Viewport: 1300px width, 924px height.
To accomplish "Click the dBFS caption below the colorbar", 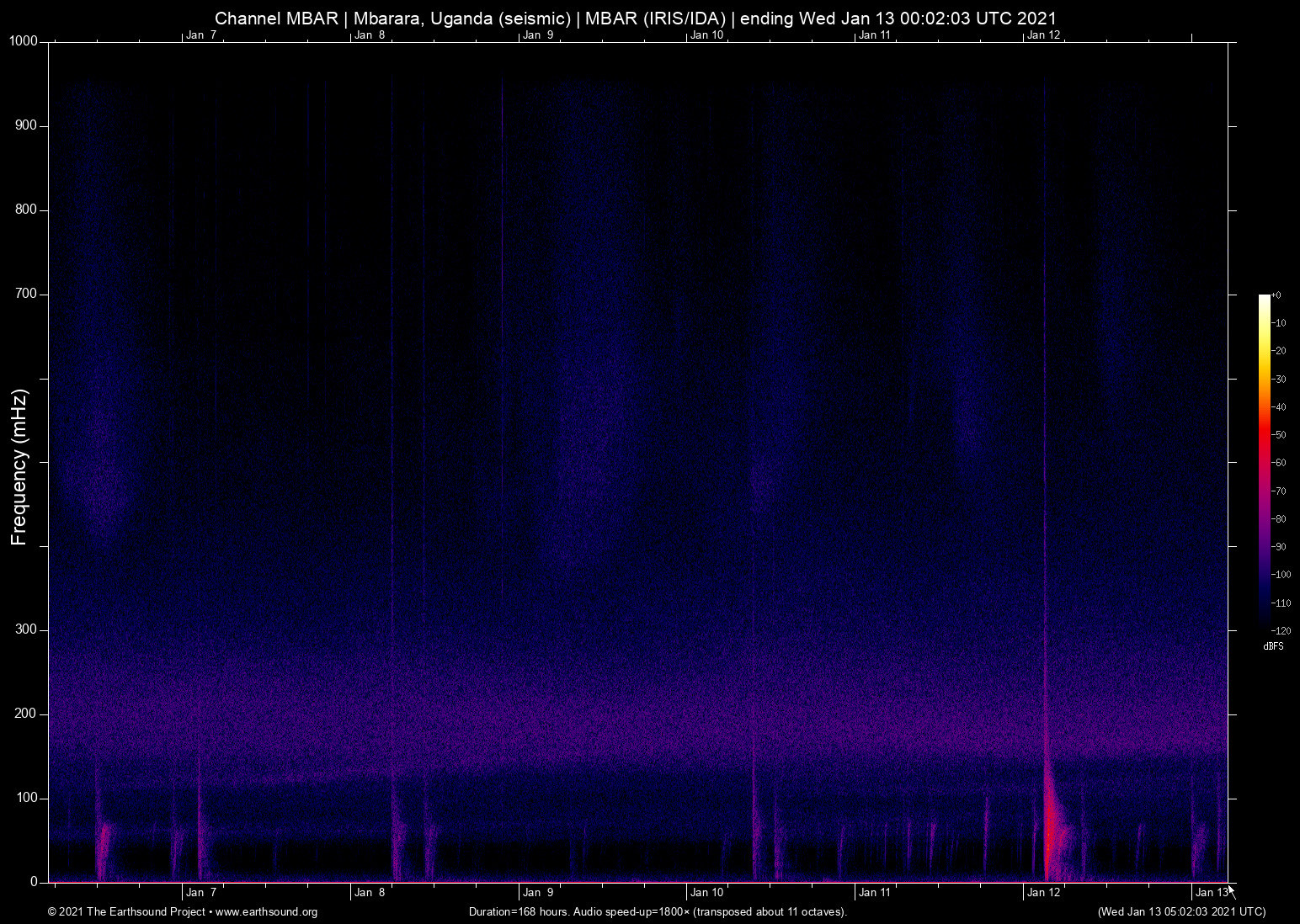I will (1274, 646).
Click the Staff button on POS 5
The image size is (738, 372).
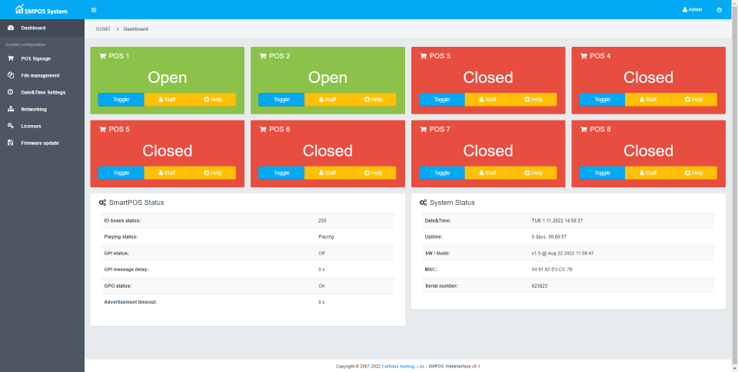[167, 173]
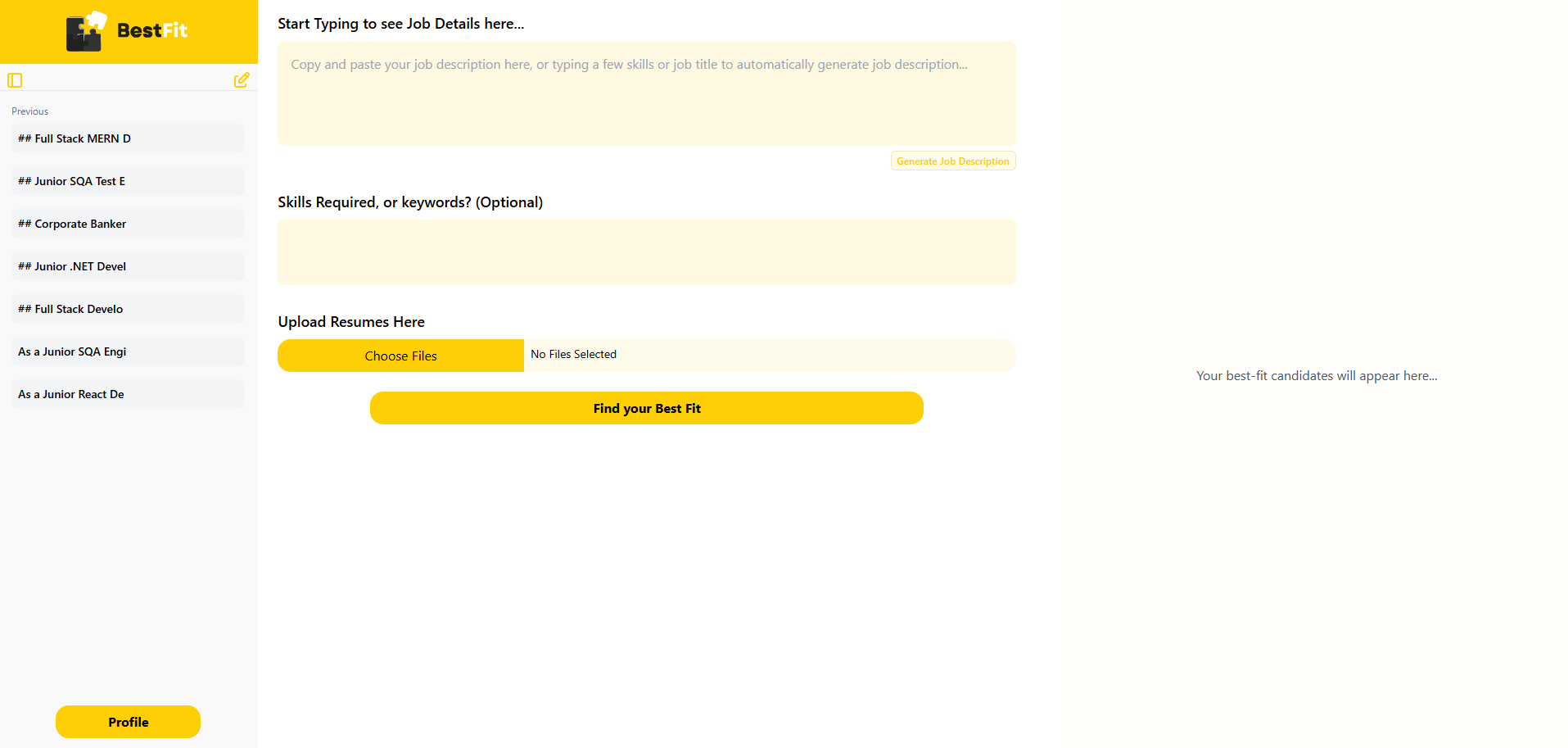Select 'As a Junior React De' entry

(x=128, y=394)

**Exercise requirements:** Return exactly, and only, the lines that run from the line containing "Click the Staff button on POS 5" to the last line of the entries above, both ends included, with pictures left out.

**Completed task:**
Click the Staff button on POS 5
The image size is (738, 372).
[167, 173]
Select 'As a Junior React De' entry

(x=128, y=394)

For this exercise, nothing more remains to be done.